Record excerpts:
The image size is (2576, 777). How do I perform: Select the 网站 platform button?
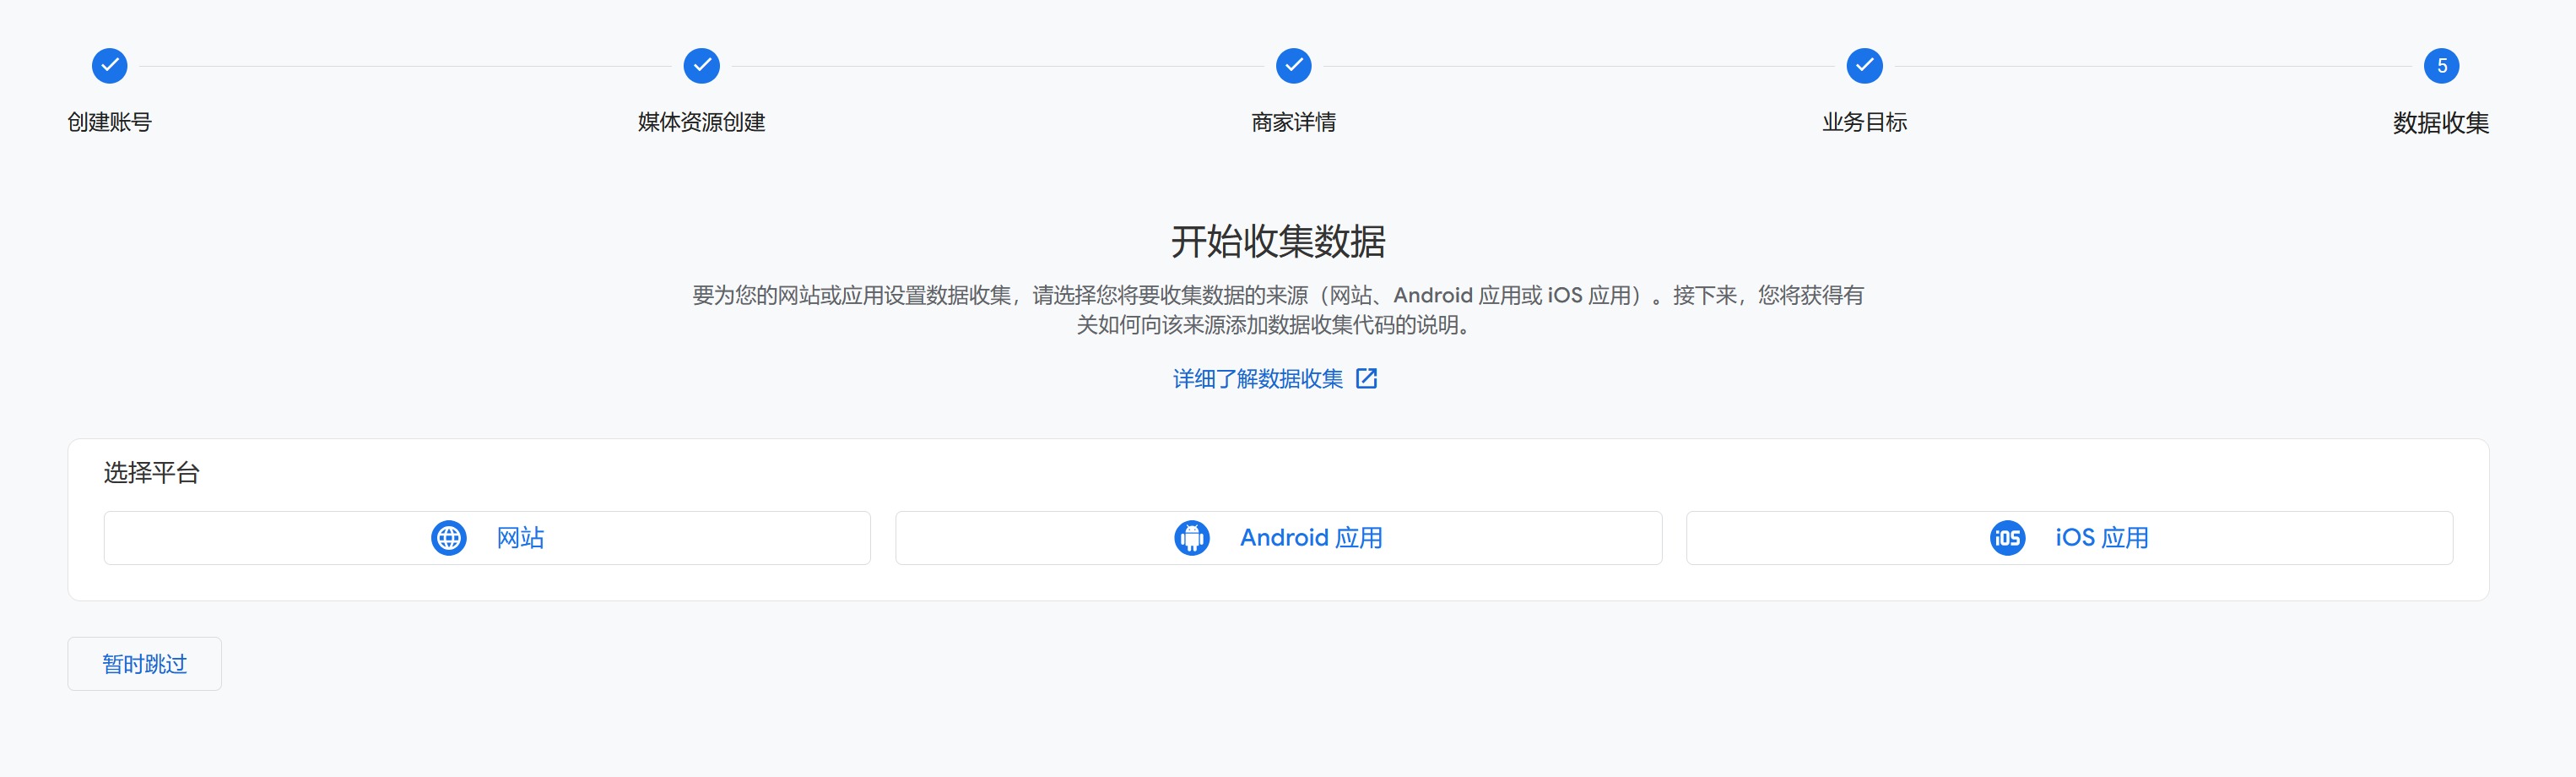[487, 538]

...

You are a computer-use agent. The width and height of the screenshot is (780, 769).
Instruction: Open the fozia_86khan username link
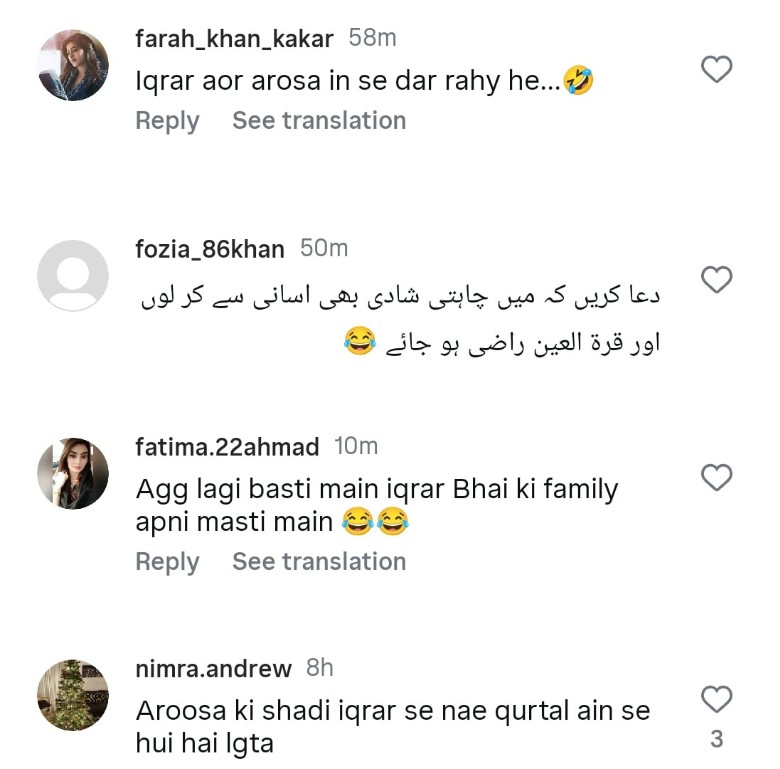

* * *

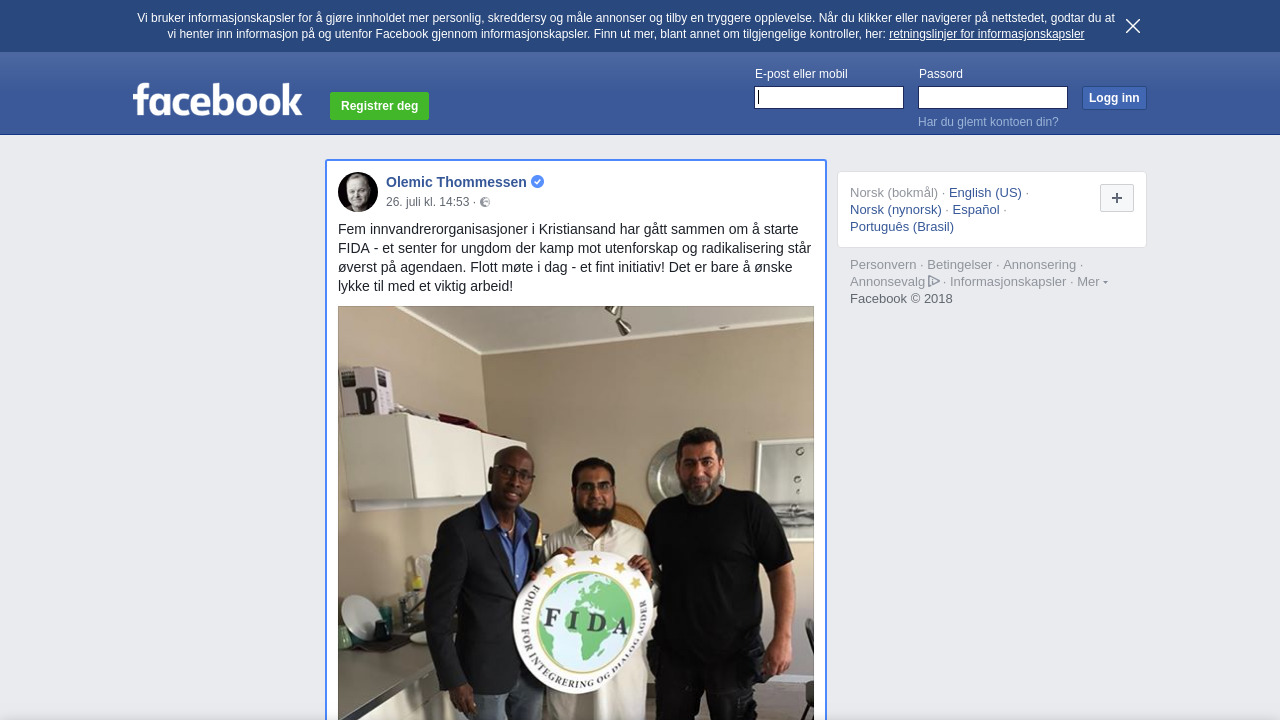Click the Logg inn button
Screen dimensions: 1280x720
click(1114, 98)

About this exercise:
Where the listing above reaches the line that contains "You are a computer-use", start retyping, and finish with the line that contains "Instruction: Open the"; reproduce those lines exactly and no others.

Solution to this problem:
You are a computer-use agent. The width and height of the screenshot is (780, 769).
Instruction: Open the fozia_86khan username link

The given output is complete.